La derecha no tiene ningún reparo en ir mucho más allá de su programa cuando gobierna. No hay miedo a enfadar a nadie. Van a hechos consumados. A desmontar lo poco conseguido, y a asegurarse que llevará años volver a poner en pie tan solo una parte de todo esto. Siempre han sido así. La excusa de la prudencia y la moderación que esgrimen los progresistas cuando gobiernan ya no cuela. Transmite una imagen de pusilánime que penaliza mucho más que pasarte de ambicioso. A la derecha le funciona traspasar límites, enfadar a la izquierda, eso da de comer a los suyos. El PSOE no se sale del redil, y quienes lo sostienen, pretenden que nos conformemos con migajas. Y si se peca de valiente, como con el feminismo en la anterior legislatura, tiene que salir luego Pedro a pedir perdón por haber asustado a sus amigos de más de 40 años.
Hablaba al principio de este artículo de Los Votantes, los que votan, para analizar el estado de ánimo en una parte de la izquierda. Pero hay también otra izquierda que no vota, o que vota y no se queda ahí su implicación política. Una sociedad organizada, que participa en la política de cada día, en la cercana, la de las relaciones humanas, no la de la tele. Hay movimientos sociales que arrojan esperanza entre las ruinas del neoliberalismo, esas que los partidos socialdemócratas son incapaces de esconder bajo la alfombra para hacernos creer que se puede gestionar un sistema desigual y corrupto hasta el tuétano. Sin negar la incidencia que pueda tener la acción institucional, jugar todo a esta carta es el cuento de nunca acabar, el error que se cometió cuando, tras el ciclo de reivindicaciones y movilizaciones antes y después del 15M, habiendo conseguido imponer un marco anticapitalista, se vaciaron las calles.

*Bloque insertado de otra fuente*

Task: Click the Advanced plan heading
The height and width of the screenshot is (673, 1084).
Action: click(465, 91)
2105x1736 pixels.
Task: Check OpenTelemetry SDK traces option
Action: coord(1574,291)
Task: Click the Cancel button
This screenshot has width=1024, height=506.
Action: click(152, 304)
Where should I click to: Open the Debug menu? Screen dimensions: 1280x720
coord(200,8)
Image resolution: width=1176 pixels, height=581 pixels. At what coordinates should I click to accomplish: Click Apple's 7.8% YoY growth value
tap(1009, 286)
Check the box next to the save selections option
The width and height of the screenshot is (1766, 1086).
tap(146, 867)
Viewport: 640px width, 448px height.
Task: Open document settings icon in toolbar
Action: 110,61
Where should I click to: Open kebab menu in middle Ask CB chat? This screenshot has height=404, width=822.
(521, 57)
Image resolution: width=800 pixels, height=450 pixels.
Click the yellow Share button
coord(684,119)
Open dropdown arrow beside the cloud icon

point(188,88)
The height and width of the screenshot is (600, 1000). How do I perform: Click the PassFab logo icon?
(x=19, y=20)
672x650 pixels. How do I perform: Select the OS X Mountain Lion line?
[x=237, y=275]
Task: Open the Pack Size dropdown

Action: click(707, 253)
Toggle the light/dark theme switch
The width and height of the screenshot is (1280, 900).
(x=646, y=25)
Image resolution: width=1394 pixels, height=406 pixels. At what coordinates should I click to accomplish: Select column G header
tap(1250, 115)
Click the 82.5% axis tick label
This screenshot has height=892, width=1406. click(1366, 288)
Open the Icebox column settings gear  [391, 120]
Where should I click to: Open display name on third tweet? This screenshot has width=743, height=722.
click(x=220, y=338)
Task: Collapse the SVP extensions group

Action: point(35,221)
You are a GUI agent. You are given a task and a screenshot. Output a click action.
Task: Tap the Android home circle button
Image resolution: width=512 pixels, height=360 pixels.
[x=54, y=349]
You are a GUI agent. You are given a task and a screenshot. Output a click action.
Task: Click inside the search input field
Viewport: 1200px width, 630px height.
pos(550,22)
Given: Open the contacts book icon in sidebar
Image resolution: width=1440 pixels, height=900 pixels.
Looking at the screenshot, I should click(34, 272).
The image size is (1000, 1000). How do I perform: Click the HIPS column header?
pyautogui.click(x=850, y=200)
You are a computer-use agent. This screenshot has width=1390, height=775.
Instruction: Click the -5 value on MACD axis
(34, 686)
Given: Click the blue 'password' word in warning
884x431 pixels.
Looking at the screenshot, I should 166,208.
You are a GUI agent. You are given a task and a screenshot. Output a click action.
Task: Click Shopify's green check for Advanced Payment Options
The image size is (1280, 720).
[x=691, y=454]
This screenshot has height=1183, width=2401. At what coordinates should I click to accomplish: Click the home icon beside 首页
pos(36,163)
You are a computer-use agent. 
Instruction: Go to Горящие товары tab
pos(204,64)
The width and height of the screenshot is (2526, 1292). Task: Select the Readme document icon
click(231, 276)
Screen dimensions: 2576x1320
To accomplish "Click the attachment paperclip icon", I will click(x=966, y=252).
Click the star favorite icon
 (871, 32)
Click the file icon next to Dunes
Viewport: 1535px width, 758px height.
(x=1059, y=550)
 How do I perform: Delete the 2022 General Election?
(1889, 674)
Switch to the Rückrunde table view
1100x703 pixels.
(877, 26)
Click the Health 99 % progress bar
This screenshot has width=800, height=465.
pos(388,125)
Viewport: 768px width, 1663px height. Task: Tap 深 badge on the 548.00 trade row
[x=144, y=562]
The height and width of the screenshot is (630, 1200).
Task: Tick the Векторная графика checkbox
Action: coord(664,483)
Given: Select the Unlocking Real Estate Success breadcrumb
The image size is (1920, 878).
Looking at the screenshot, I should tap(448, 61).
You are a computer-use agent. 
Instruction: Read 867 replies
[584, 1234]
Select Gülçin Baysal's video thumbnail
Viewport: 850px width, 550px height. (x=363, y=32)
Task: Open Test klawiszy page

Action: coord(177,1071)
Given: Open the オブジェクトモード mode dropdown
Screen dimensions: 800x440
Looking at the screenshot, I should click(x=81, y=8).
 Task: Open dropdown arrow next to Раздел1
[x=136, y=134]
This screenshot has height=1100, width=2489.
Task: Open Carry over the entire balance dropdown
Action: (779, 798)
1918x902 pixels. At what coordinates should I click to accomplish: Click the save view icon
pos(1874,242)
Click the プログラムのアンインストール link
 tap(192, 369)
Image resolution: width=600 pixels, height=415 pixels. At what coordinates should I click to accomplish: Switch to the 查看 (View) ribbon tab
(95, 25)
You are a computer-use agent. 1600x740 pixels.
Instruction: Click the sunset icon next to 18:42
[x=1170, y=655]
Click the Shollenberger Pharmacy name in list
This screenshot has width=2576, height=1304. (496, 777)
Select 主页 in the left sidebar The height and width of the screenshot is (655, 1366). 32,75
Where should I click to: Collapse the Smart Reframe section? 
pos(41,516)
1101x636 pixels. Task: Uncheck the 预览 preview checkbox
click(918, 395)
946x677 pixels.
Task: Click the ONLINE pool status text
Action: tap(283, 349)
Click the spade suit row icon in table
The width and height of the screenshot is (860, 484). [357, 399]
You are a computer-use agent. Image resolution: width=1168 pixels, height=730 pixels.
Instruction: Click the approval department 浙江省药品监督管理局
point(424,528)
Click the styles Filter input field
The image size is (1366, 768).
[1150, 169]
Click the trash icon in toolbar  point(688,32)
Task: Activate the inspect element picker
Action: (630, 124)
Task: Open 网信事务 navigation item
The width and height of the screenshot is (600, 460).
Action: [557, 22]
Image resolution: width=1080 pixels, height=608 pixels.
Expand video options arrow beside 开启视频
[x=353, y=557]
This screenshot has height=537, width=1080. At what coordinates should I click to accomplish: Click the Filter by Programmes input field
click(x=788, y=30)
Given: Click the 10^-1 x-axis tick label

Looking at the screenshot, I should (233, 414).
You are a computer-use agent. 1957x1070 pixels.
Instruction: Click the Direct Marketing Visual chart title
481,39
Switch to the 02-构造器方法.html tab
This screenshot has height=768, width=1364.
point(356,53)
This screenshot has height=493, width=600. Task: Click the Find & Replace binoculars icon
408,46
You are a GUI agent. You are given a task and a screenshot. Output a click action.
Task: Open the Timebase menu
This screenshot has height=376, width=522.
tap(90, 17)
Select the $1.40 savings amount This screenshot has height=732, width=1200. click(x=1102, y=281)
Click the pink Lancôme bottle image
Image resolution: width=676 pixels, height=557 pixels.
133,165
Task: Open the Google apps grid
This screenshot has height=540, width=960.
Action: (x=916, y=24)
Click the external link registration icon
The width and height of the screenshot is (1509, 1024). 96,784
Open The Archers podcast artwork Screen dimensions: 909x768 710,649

Se avecina un nuevo escenario político en España, acorde con el rumbo derechista de gran parte del mundo. Un mundo que se encuentra hoy sumido en una crisis de hegemonías, en guerras y escaladas bélicas de consecuencias imprevisibles. De orgullo y revival fascista. De cambios extremos en el clima, de sálvese quien pueda. Una deriva del neoliberalismo en la que la llamada izquierda institucional tan solo aspira a salvar lo poco que queda del llamado Estado de bienestar, pero que es incapaz de ofrecer un proyecto que vaya más allá de hacer de freno a la derecha. Esto, sin un músculo social que trascienda a los partidos y a las instituciones, va a ser muy difícil de afrontar.
Resistir ante el desmontaje de la democracia que ya se está llevando a cabo sin que todavía haya llegado la extrema derecha exige que haya pequeñas revoluciones en los entornos más cercanos. Exige cooperación, conciencia de clase, y un proyecto alternativo que se sepa explicar y que aporte soluciones a largo plazo, no tan solo paños calientes. Un relato que blinde a la clase trabajadora ante los discursos chovinistas y racistas que tratan de romper cualquier vínculo. Hay que superar el miedo a que venga la derecha y pasar a la acción, construyendo las barricadas en nuestros entornos más cercanos. Porque no va a venir ningún mesías a salvarnos jugando con las reglas amañadas de un sistema podrido.